Evidence for Noscapine Applications

Antitussive — non-addictive (clinical): Multiple clinical comparisons confirm noscapine’s antitussive efficacy comparable to codeine in productive and non-productive cough, without the addiction potential, respiratory depression risk, or CYP2D6 pharmacogenetic issues of codeine. It is the antitussive of choice in many markets for patients where opioid-class antitussives are inappropriate (elderly, CYP2D6 poor metabolisers, patients on interacting drugs). Claim strength: High (clinical evidence).

Anticancer — tubulin-binding (preclinical and early clinical): Noscapine binds β-tubulin at the colchicine binding site (different from taxol binding site) and arrests cancer cells in mitosis without causing severe bone marrow suppression at preclinical efficacious doses. Noscapine and its synthetic analogue EM011 (Br-noscapine) have shown efficacy in multiple cancer cell lines and animal tumour models. Phase I/II clinical trials have been conducted in multiple myeloma and glioblastoma. The anticancer profile — effective at oral doses, minimal toxicity — makes noscapine an unusually well-positioned natural product anticancer candidate. Claim strength: Moderate (early clinical trials; not approved).

Noscapine — Informational Reference:
This compound is documented for research and formulator education purposes. For commercially available botanical ingredients, explore the HerbIQ Compound Index →

Frequently Asked Questions — Noscapine

Why is noscapine not available in the US as an antitussive?
Noscapine has never been submitted for FDA approval as an antitussive in the US — there was no commercial driver to pursue approval for a non-patent-protected compound when dextromethorphan and codeine were already established. Its availability in other markets reflects historical regulatory decisions rather than pharmacological inferiority. The FDA’s 2023 conclusion that oral phenylephrine is ineffective as a decongestant has raised questions about other OTC respiratory ingredients, but noscapine is not currently in the US regulatory pipeline.

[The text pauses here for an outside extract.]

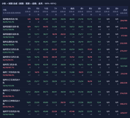Click the 84/75 午高 cell
Screen dimensions: 130x118
[x=46, y=92]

Can noscapine be used in children?
Yes — noscapine’s non-opioid mechanism makes it appropriate for paediatric antitussive use in markets where it is approved, unlike codeine (banned for children) and dextromethorphan (not recommended under 6 years in most guidelines). In UK and some other markets, noscapine is approved for children from 2 years. The antitussive evidence in paediatric populations is more limited than in adults but the safety profile (no respiratory depression, no addiction) is clearly superior to codeine.

Is noscapine being developed as a cancer drug?
Yes — multiple research groups and biotech companies have pursued noscapine as an anticancer agent. Synthetic analogues with improved potency (Br-noscapine, EM011) are in preclinical and early clinical development. Phase I trials have established safety in humans at doses relevant to anticancer activity. The unusual properties — oral bioavailability, minimal bone marrow toxicity, tubulin-binding mechanism distinct from existing microtubule drugs — make noscapine an attractive anticancer lead. Commercial development is hampered by the non-patent-protected status of noscapine itself (only novel analogues can be patented).

Does noscapine interact with warfarin?
Yes — noscapine is a documented CYP2C9 inhibitor. CYP2C9 is the primary metabolic enzyme for warfarin (S-warfarin). Noscapine co-administration increases warfarin plasma levels, potentially causing supratherapeutic anticoagulation and bleeding risk. This interaction is the most clinically significant noscapine drug interaction and should be flagged in any formulation or clinical context where both agents might be used. INR monitoring is essential if noscapine is co-administered with warfarin.

Related compounds: Codeine, Morphine, Papaverine, Narceine


Claim-strength scale – High = multiple human RCTs; Moderate = limited trials or strong preclinical convergence; Emerging = early-stage lab or animal data.